A Smooth Transition to Agile

Once you have made the decision to shift to an Agile Marketing Team Structure, picked one of the 4 approaches you want to use and you have decided the supporting software tool you’ll put in place, what’s next? Are there other best practices to ensure your success? We’ve compiled a list of things that others who have gone through this same exercise credit as helping to smooth the transition to an Agile framework for their marketing groups:

  • Marketing Executives or Leaders to help verbally promote a new era of teamwork, collaboration & trust rather than siloed work and secrecy
  • Leaders who also model open-mindedness and flexibility at all levels as changing gears quickly is a cornerstone of agile processes
  • Inclusion of key stakeholders on the marketing team to embrace it (it can’t be just one person excited about the concept!)
  • Team members that understand agile concepts & can adjust to this approach.
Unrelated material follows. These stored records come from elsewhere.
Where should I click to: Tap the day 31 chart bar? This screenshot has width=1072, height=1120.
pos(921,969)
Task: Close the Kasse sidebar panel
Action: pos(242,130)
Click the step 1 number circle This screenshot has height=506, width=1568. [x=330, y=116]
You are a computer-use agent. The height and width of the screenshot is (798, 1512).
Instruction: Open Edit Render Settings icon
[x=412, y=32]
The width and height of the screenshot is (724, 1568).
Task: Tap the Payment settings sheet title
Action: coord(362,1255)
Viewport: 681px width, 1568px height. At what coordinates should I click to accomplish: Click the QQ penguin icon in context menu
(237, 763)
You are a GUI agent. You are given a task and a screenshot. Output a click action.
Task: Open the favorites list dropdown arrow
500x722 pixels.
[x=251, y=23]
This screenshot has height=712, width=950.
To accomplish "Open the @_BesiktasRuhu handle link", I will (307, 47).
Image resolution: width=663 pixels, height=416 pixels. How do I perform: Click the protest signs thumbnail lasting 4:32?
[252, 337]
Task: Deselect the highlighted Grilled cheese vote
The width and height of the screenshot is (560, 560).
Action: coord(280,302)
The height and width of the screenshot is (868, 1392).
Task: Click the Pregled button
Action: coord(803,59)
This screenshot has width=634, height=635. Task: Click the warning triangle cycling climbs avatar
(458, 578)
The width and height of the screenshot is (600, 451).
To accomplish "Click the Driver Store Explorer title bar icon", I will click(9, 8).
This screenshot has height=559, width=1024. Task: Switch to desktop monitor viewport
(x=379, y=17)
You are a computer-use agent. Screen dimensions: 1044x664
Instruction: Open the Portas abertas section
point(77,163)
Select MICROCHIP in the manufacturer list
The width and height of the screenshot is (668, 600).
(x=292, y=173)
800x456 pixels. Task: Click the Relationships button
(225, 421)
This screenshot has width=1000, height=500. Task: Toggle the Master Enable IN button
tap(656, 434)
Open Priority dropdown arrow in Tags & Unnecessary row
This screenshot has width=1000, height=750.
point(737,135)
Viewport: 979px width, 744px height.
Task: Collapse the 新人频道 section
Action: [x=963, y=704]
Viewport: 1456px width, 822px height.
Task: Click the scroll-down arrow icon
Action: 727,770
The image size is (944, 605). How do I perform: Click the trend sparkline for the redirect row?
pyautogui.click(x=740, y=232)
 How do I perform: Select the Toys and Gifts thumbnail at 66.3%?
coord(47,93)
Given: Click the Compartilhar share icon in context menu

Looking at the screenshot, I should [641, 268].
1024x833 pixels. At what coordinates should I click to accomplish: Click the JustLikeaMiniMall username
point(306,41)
A key introductory and training document on Agile is the Agile Marketing Manifesto. It provides foundational instruction to orient marketing team members to ‘Agile’ and bring marketing team members up-to-speed
  • Agile team meetings are held as sacred & important get-togethers
  • Having an Agile Marketing Specialist on the team to facilitate the agile marketing process, maintain the supporting tool (e.g., Jira), incorporate ongoing performance improvements and help define ‘user stories’ in support of marketing projects

Final Thoughts

There is a tendency to think that Agile Marketing Teams are just the most recent ‘fad’. However, Agile techniques and methods have a rich history and have been successfully used by Product Development and IT teams for over 40 years.  In fact, the principles of Agile were first put in place in the 1980’s for Product Marketing but then quickly adapted by IT teams. Now, it is swinging back to support Marketing goals due to its overall philosophy of iteration, testing, acceleration, and deconstruction of work elements into manageable portions. Agile’s ability to support open communications, frequent feedback, and visual work management, which works so well for IT, fits the marketing function like a glove.   Most importantly, the Agile approach can work whether your marketing team is responsible for a single marketing function (e.g., content, design, email execution) or for cross-functional teams that combine several different types of marketing activities and skill sets.